The train was still rattling along, gaining speed. They were now on a downward slope and with a whoosh of changing air pressure, the train dove underground. So much for phone signal. The idea of traveling between train cars in the dark, swaying tunnel was somehow even more terrifying than on an elevated track. Lethe eyed the panel near the front of the car which detailed how to work the emergency intercom and full blown stop-this-train button. Did she dare press it?
Before she could commit any truly irredeemable acts, the train began to slow. They drifted out of the tunnel again, into the evening air. Slanting sunlight flashed through the windows. Even though they’d been in the tunnel for only moments, the quality of the light felt different.
Lethe peered out the window, waiting for an announcement to tell her where in hell she’d ended up.
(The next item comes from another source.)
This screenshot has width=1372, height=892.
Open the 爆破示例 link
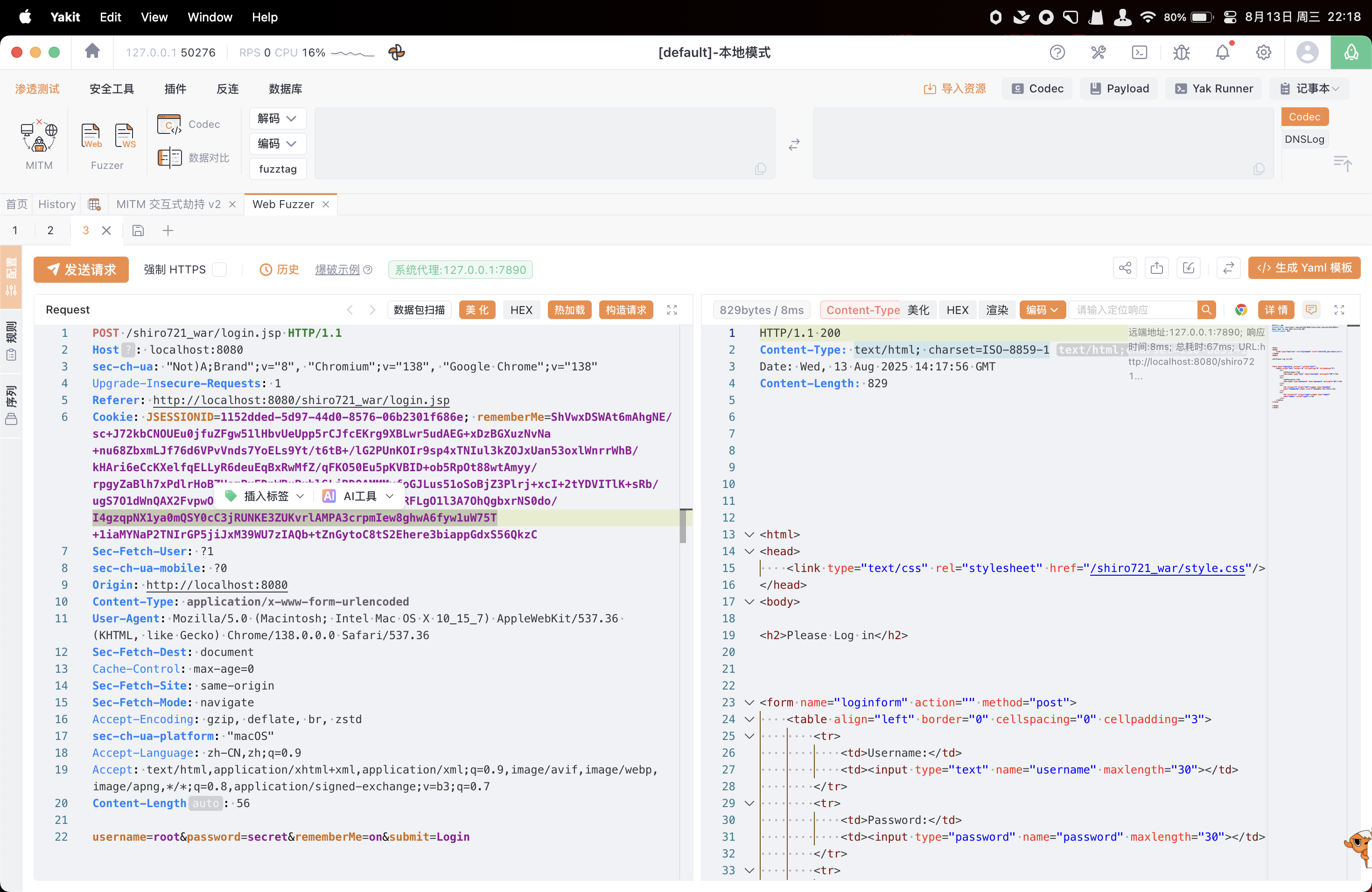(x=337, y=270)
But the doors just opened - on both sides of the train - with their usual ca-chunk and stayed open. After a moment, she poked her head out of the opening, looking around, bracing herself to pull back inside should the doors seem to be closing again.
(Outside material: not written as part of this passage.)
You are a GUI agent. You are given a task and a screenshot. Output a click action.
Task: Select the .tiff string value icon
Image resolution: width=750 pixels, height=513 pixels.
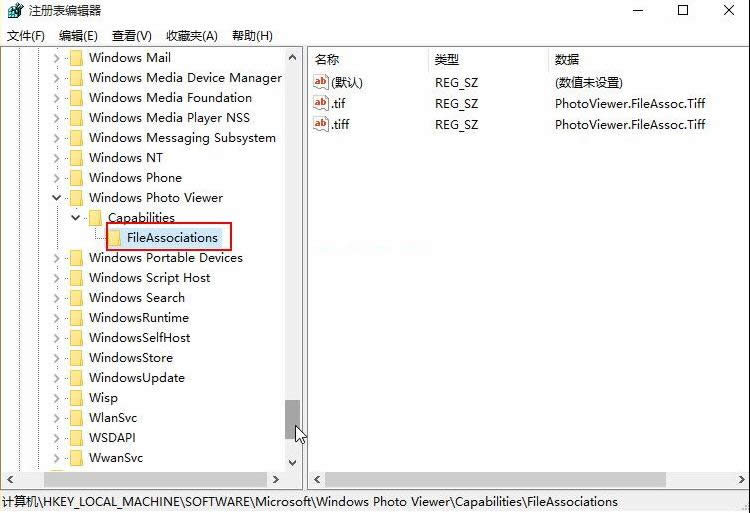[321, 124]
There was a platform of sorts, but it wasn’t elevated, rather it was lying directly in the middle of a field. Just the weathered wooden planks on both sides of the track - she checked - and no sign of another track in the other direction. Outside of the train and platforms the surrounding field seemed empty, with only the suggestion of a tree-line in the far distance.
Pulling out her phone, Lethe brought up Google Maps, trying to see where she was. Now that she was aboveground again, she must have service - but her GPS dot wouldn’t resolve. Her phone was old and often seemed to struggle with GPS, so she tried the usual solution of reloading the app a few times. No luck. Zooming in on the Flushing stop and trying to trace the tracks from there didn’t work either - either the map wasn’t loading or there was no record of this part of the tracks on Google Maps.
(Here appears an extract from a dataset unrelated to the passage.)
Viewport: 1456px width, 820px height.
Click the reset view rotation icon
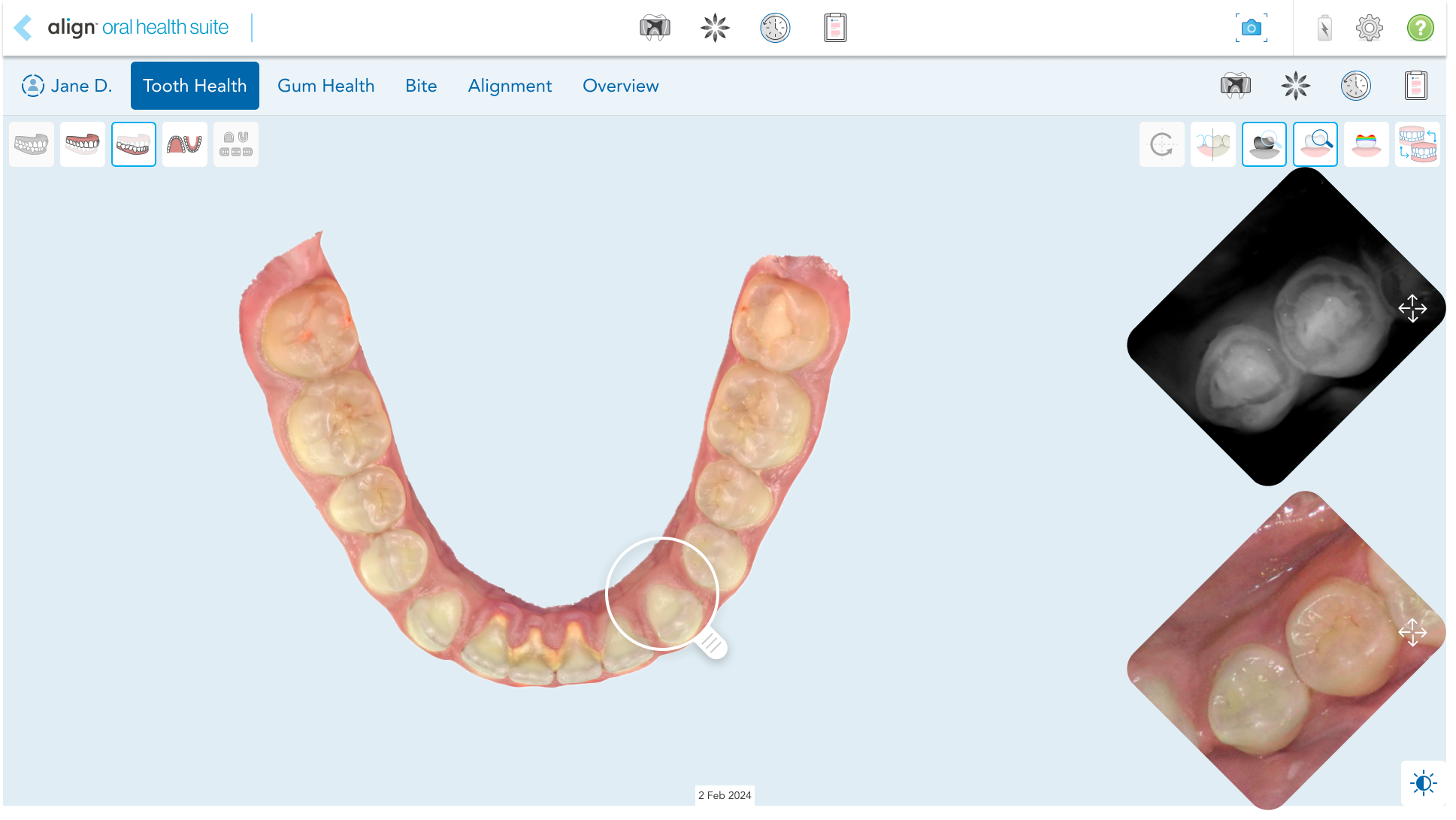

Eventually Lethe gave up and pocketed her phone. She stepped off the train, glancing at the quickly sinking sun. If the train was going to stay here all night - and it showed no sign of moving even now, after ten minutes - she would be better off trying to find a street where she could catch an Uber. It would cost her a good chunk of her grocery budget, but it was better than spending the night in a subway car.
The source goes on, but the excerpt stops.